**TASK SET:**
- a) Using the passage on T₂ mapping below, answer each question briefly:
(i) Which fitting method is applied after reconstruction with CURLIE?
(ii) The T₂ maps of which three organs are named?
(iii) For what kind of use should the technique's characteristics make it practical?
- b) Duplicate the portion of the passage on T₂ mapping below starting with "Our results showed" and going on through "for clinical use.".
- c) Go on with the passage on T₂ mapping below from the point where it stops.

:: TEXT SECTION ::

Our results showed that when curves are reconstructed with CURLIE followed by SEPG fitting the T₂ bias of phantoms (compared to a gold standard) are small and not dependent on the T₂ values and FAs of the refocusing pulses even for data acquired with a high degree of undersampling. The same trend in seen vivo: the T₂ maps of brain, liver and heart reconstructed from highly undersampled data with CURLIE and SEPG fitting are not affected by the prescribed FA of the refocusing pulses as those reconstructed from the REPCOM algorithm. Overall, the technique should provide a fast method for T₂ mapping that is less dependent on the experimental conditions including the magnetic fields strength. These unique characteristics should make the technique practical for clinical use.

:::
:: SUPPLIED MATERIAL ::

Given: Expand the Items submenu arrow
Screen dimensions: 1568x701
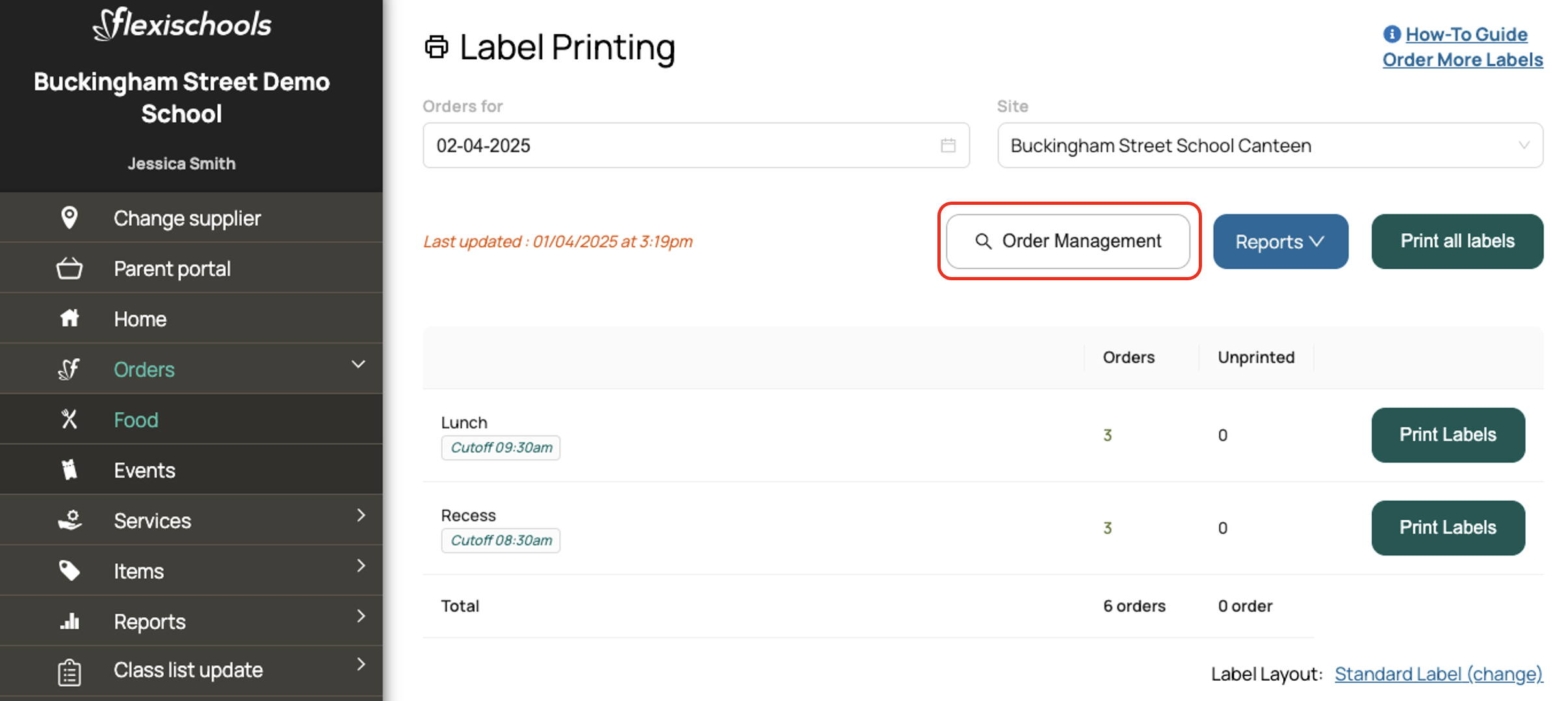Looking at the screenshot, I should (361, 566).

:::

**TASK ANSWERS:**
- a)
(i) SEPG fitting
(ii) Brain, liver and heart
(iii) Clinical use

- b)
Our results showed that when curves are reconstructed with CURLIE followed by SEPG fitting the T₂ bias of phantoms (compared to a gold standard) are small and not dependent on the T₂ values and FAs of the refocusing pulses even for data acquired with a high degree of undersampling. The same trend in seen vivo: the T₂ maps of brain, liver and heart reconstructed from highly undersampled data with CURLIE and SEPG fitting are not affected by the prescribed FA of the refocusing pulses as those reconstructed from the REPCOM algorithm. Overall, the technique should provide a fast method for T₂ mapping that is less dependent on the experimental conditions including the magnetic fields strength. These unique characteristics should make the technique practical for clinical use.

- c)
In this work SEPG fitting was performed for T₁ = +∞ or an optimized T₁, however, in the reconstruction of the decay curves via CURLIE, T₁ was fixed to infinity. This can be optimized using prior information of the object being imaged and the scanner and imaging parameters. Similar optimization can be performed for the T₂ and B₁ for the generation of the PCs. The T₂ range used to generate the training curves can also be optimized by using prior knowledge based on the anatomy being imaged, or estimated by prior T₂ mapping using a different algorithm (e.g. REPCOM or the echo sharing algorithm described in Ref. 14). In this work we used 6 principal components to approximate the signal model and showed that the T₂ can be accurately estimated in phantoms and a series of in vivo applications such as brain, myocardium and liver. In this work, the number of principal components (L) was determined empirically for the given training set. It is expected that smaller L could yield similar results for an optimized training set. However, given the ranges and/or distributions of T₂, T₁ and B₁, the optimal L and design of the training curves remain open problems.

Although SEPG fitting yields fitted B₁ maps in addition to the T₂ maps, the fitted B₁ maps estimated from our algorithm showed T₁ effects. These manifested as fluctuations along interfaces between tissues with very different T₁s (eg, gray-white matter tissue and CSF or liver parenchyma and blood vessels). However, the nature of the B₁ maps did not affect the T₂ results. We verified this experimentally by comparing the T₂ maps obtained from the CURLIE-SEPG method to those resulting from just SEPG fitting (using standard sampled data when available) or by a using smoothing constraint for the B₁ maps before T₂ estimation. The T₂ maps were similar regardless of the B₁ maps.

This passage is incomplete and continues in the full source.